WORK TO COMPLETE ->
a: In the article on the Great Resignation, reproduce the stretch from "The psychologist who" through "exceeded 4 million.", switching "Bloomberg" to "Reuters".
b: According to the article on the Great Resignation, in what month and year is Klotz believed to have coined the term?

TEXT SEGMENT ->
━━━

• Professor Anthony Klotz has been credited with coining the term "Great Resignation."
  • In an interview with the FT, he predicted quit rates would remain high for another two to three years.
  • January marked the eighth straight month in which more than 4 million Americans quit their jobs.

The psychologist who foresaw the "Great Resignation" has predicted that people will continue quitting their jobs at above-average rates for the next two to three years.

In an interview with the Financial Times, Professor Anthony Klotz suggested the trend would continue because people were still "sorting out their lives" after two years in a global pandemic.

Klotz, a professor of business administration at May Business School at Texas A&M University, has a stated interest in researching the different ways employees resign. He's believed to have coined the term Great Resignation in February 2021, in an interview with a Bloomberg reporter.

In April 2021, nearly 4 million Americans quit their jobs, a 20-year record at the time. January 2022 marked the eighth straight month that monthly job quits exceeded 4 million.

According to the FT, in his interview with the newspaper, published Sunday, Klotz pointed to marked changes in the workplace as employers tested new ways of working, and the fact that quitting could be contagious, as things that could "continue to keep the labor market somewhat unsettled for a while."

He added: "I'm an organizational psychologist, not an economist, so I have no business making labor market predictions. And if I was an economist, I'd be annoyed at me for doing so."

In an interview with Insider in October 2021, Klotz said: "From organizational research, we know that when human beings come into contact with death and illness in their lives, it causes them to take a step back and ask existential questions. Like, what gives me purpose and happiness in life, and does that match up with how I'm spending my right now? So, in many cases, those reflections will lead to life pivots."

━━━

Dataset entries
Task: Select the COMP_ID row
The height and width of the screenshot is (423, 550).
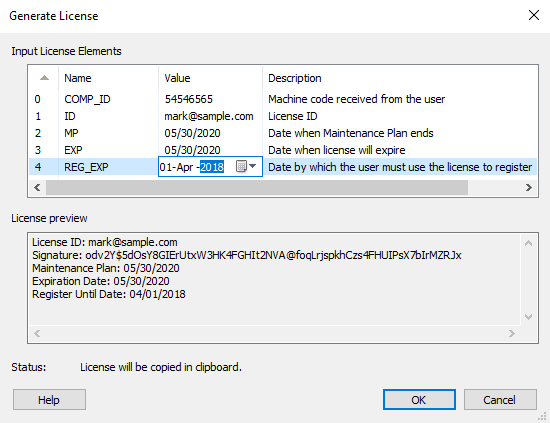Action: point(283,99)
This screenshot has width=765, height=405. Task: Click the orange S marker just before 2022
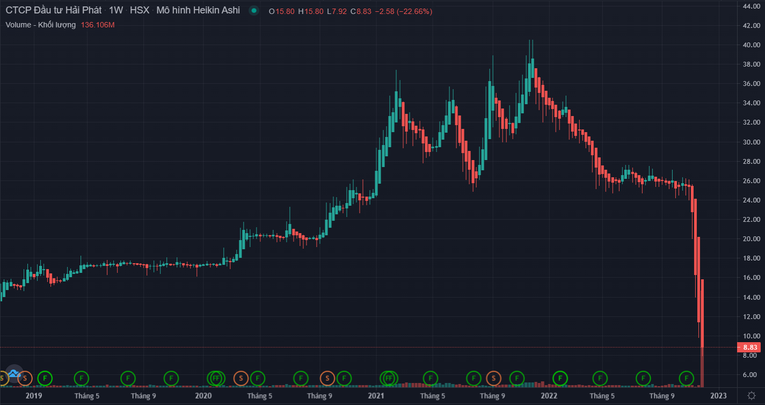tap(493, 377)
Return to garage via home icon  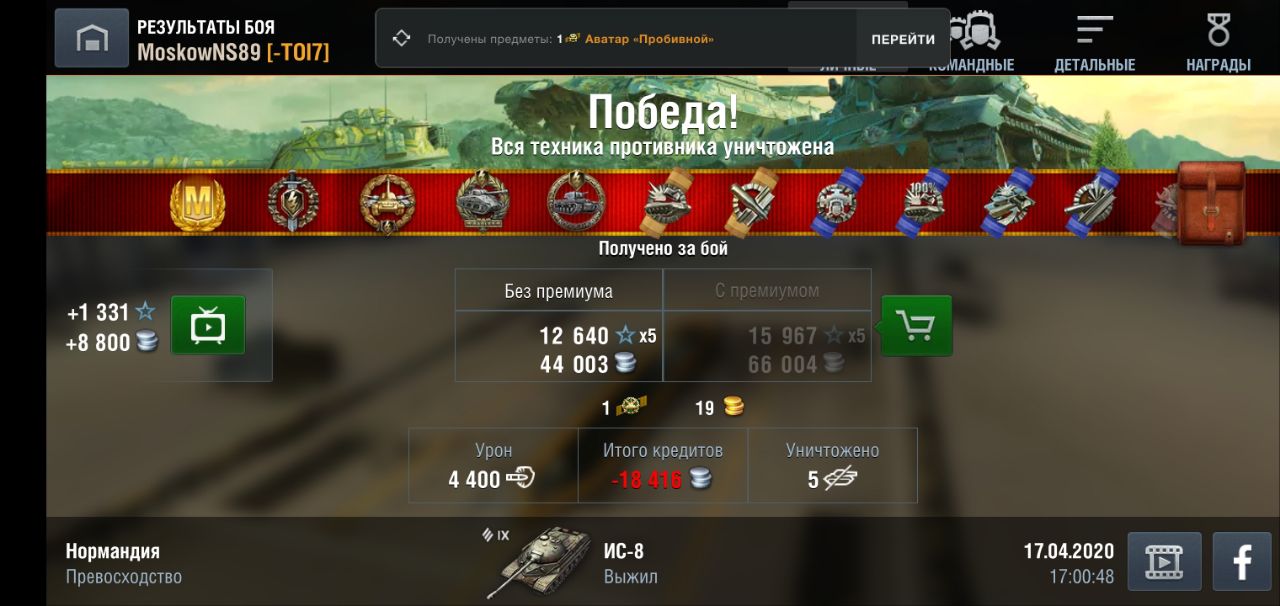tap(92, 38)
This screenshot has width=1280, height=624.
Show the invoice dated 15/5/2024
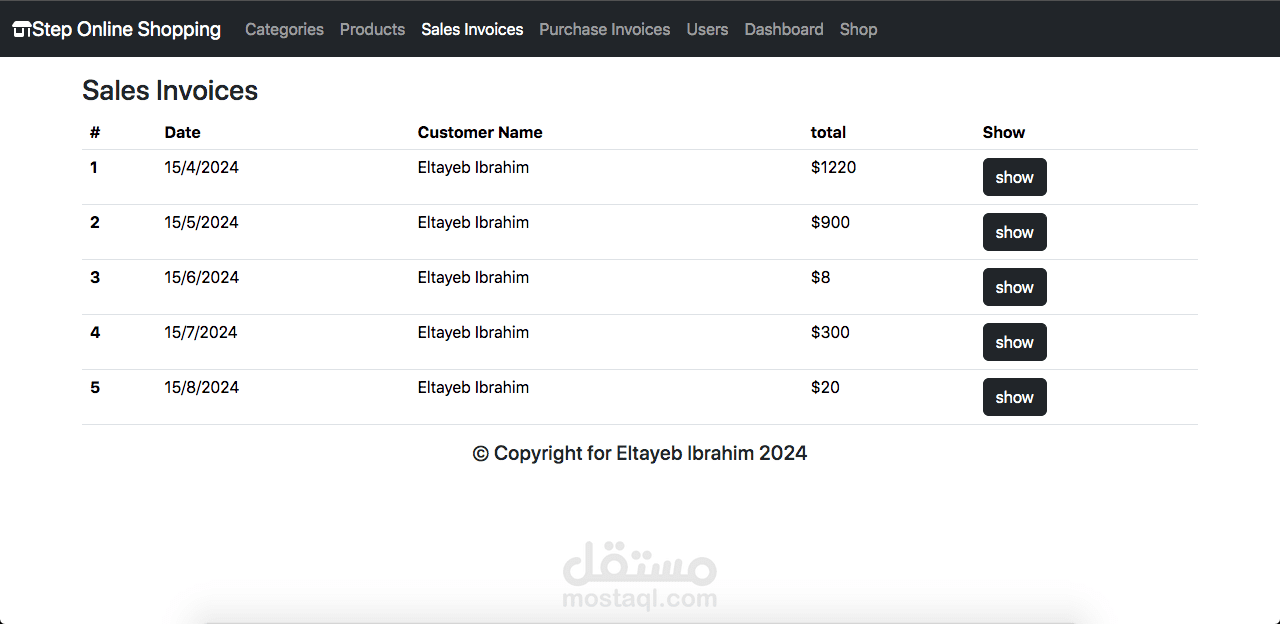tap(1014, 232)
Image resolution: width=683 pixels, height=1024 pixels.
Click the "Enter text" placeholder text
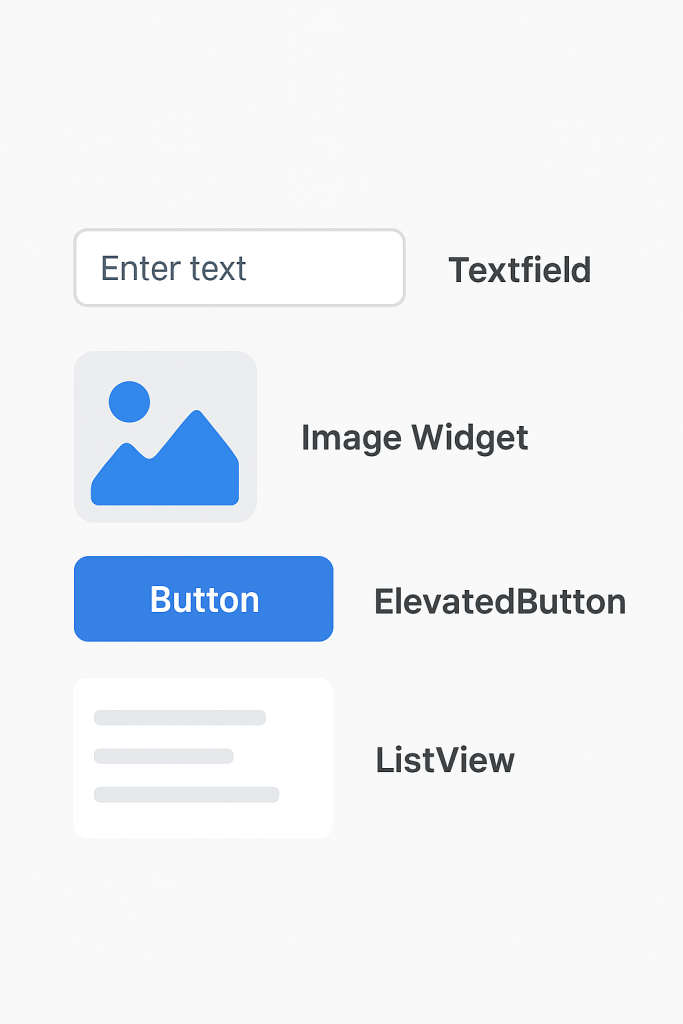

━━━

RESPONSES BY ITEM NUMBER ->
a:
The psychologist who foresaw the "Great Resignation" has predicted that people will continue quitting their jobs at above-average rates for the next two to three years.

In an interview with the Financial Times, Professor Anthony Klotz suggested the trend would continue because people were still "sorting out their lives" after two years in a global pandemic.

Klotz, a professor of business administration at May Business School at Texas A&M University, has a stated interest in researching the different ways employees resign. He's believed to have coined the term Great Resignation in February 2021, in an interview with a Reuters reporter.

In April 2021, nearly 4 million Americans quit their jobs, a 20-year record at the time. January 2022 marked the eighth straight month that monthly job quits exceeded 4 million.

b: February 2021